Giving fresh hope to those who fear humankind may one day be consumed by the galactic plug holes, the world-renowned British scientist unveiled his latest theory at a specialist conference in Stockholm, Sweden. Black holes are doors to other parts of the universe, according to a new study. But you wouldn’t ever get to come back.
Until now, it was the theoretical 'wormhole' that was regarded as the portal to alternative dimensions. However, Prof. Hawking described how he has become aware of a theoretical way “by which information from matter taken into a black hole is actually returned out of them".
Anyone who managed to get through one of the mysterious doors would end up “spaghettified”, and stretched out like a long strand of pasta, according to the research. They’d get squished back down to size once they reached the other side, but it’s unlikely they’d be alive to see it.

It was widely held that any information (such as DNA) about the physical make-up of anything going into a black hole would be lost, which is clearly impossible under the laws physicists work under. But Hawking is convinced the information has to go somewhere - either by being zapped into a new dimension elsewhere or processed within the black hole and ending up like a hologram of itself on the outside edge of the structure.
Previously, scientists have held that all matter inside of a black hole is destroyed and so there would be no way of ever actually making it through. but the new research suggests that it could act as a doorway or a tunnel – as in a sci-fi story.

Black holes are places where matter has been squashed to such a density by gravity that the normal laws of physics break down. The new theory rejects the view that at the centre of a black hole spacetime curves to an infinite point known as a "singularity" and all matter is destroyed.

Instead, it proposes that the heart of the simplest type of electrically charged, non-rotating black hole, is a very small spherical surface. This acts as a "wormhole" - a doorway or tunnel through the fabric of spacetime of the kind seen in countless sci-fi stories. In the movie interstellar, a team of astronauts travel through a wormhole in search of a new home for humanity. Dr gonzalo olmo, from the university of valencia in spain, said: "our theory naturally resolves several problems in the interpretation of electrically-charged black holes.

"In the first instance, we resolve the problem of the singularity, since there is a door at the centre of the black hole, the wormhole, through which space and time can continue." The wormhole predicted by the scientists' equations is smaller than an atomic nucleus, but gets bigger as more electrical charge is stored in the black hole.

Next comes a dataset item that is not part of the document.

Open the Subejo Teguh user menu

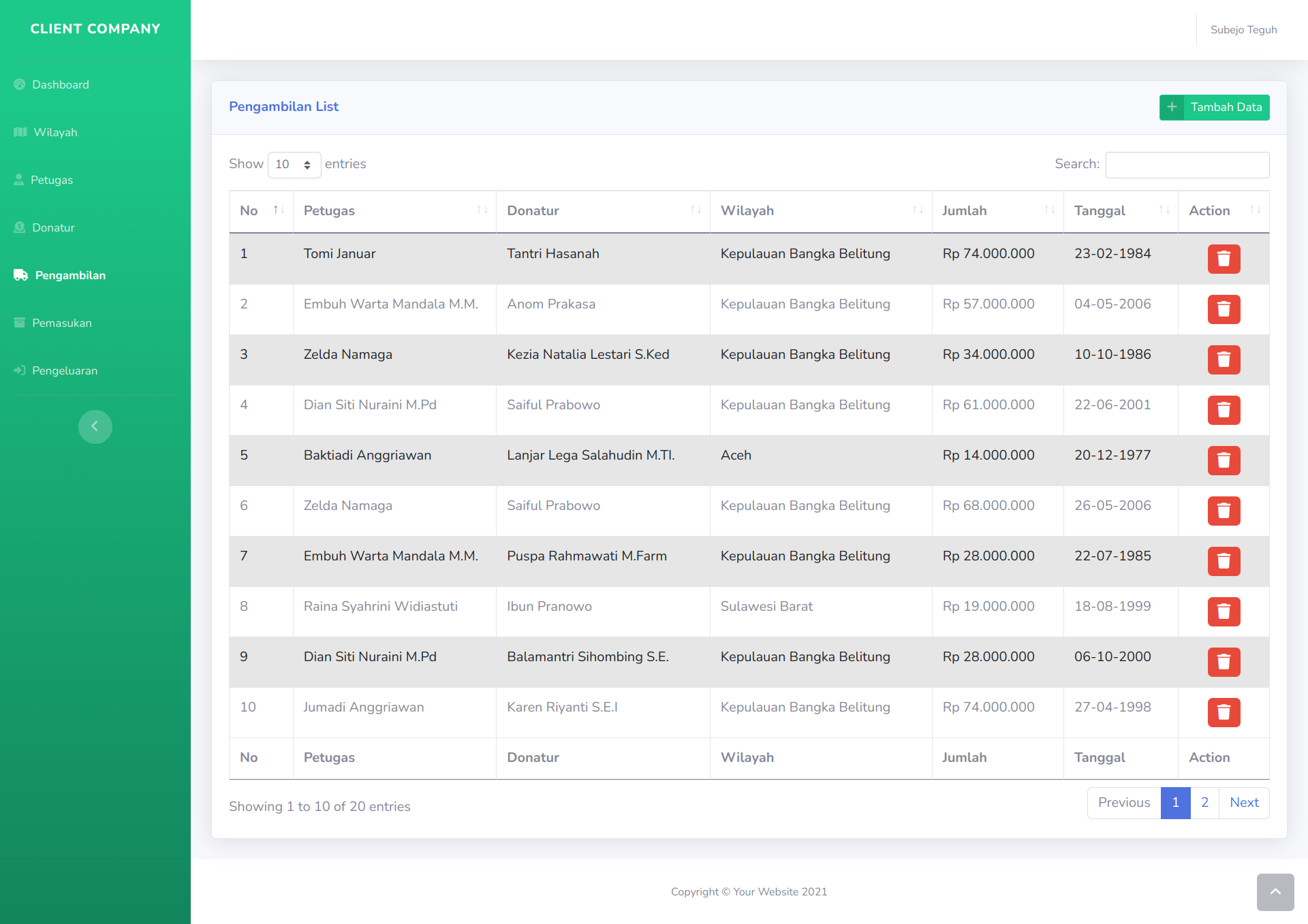[1243, 30]
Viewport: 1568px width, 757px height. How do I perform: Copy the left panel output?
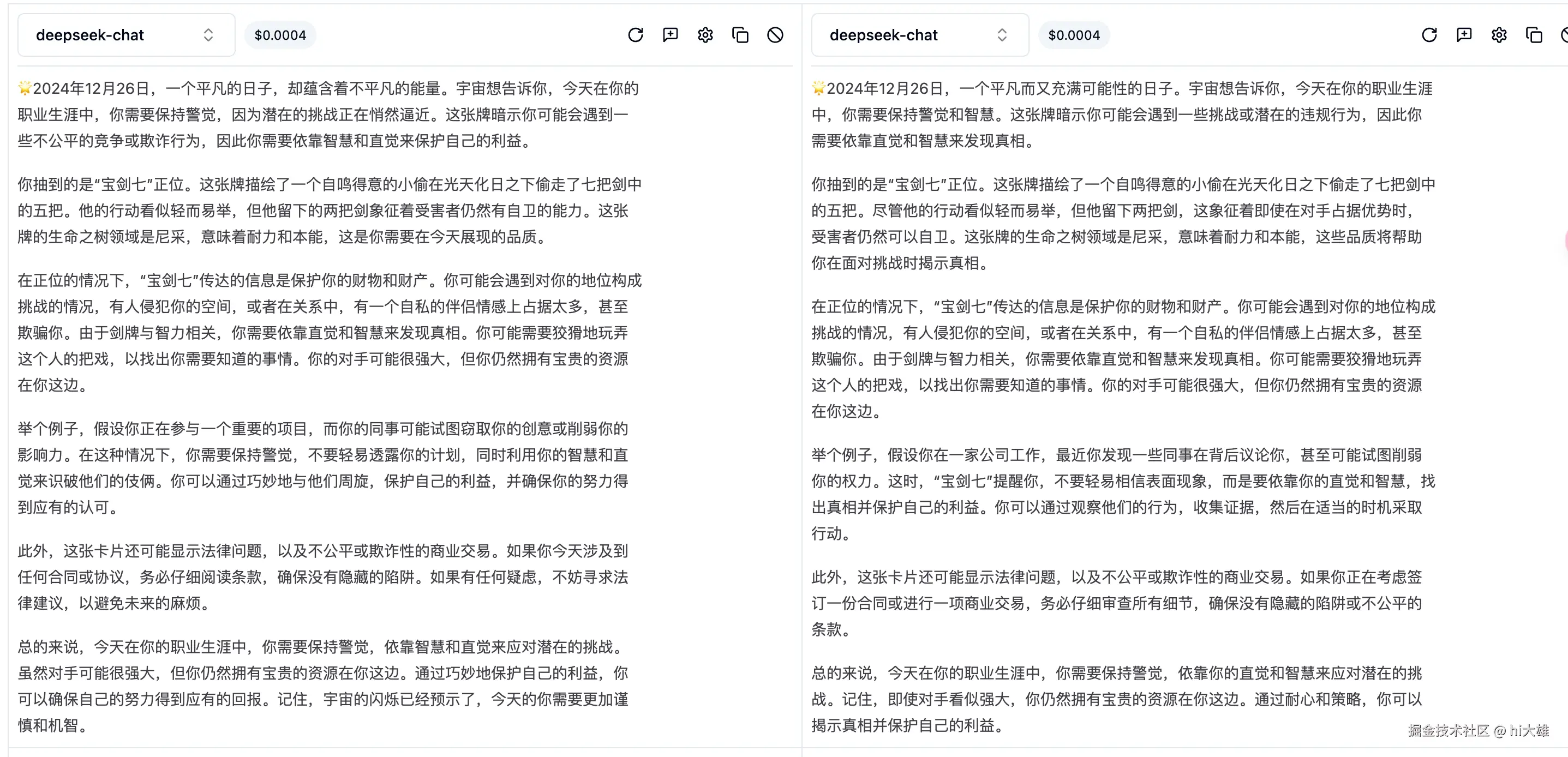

A hypothetical traveller entering the black hole could be stretched thin enough to fit through the wormhole, like a strand of cotton threaded through the eye of a needle. The new model also gets round the need for "exotic" energy or matter to create a wormhole.

According to albert einstein's theory of gravity, a wormhole can only appear in the presence of matter with highly unusual properties, possessing negative energy, pressure or density. Such "exotic matter" has never been observed. "In our theory, the wormhole appears out of ordinary matter and energy, such as an electric field," said Dr olmo.

The interest in wormholes for theoretical physics goes beyond generating tunnels or doors in space-time to connect two points in the universe. They would also help explain phenomena such as quantum entanglement or the nature of elementary particles. Thanks to this new interpretation, the existence of these objects could be closer to science than fiction.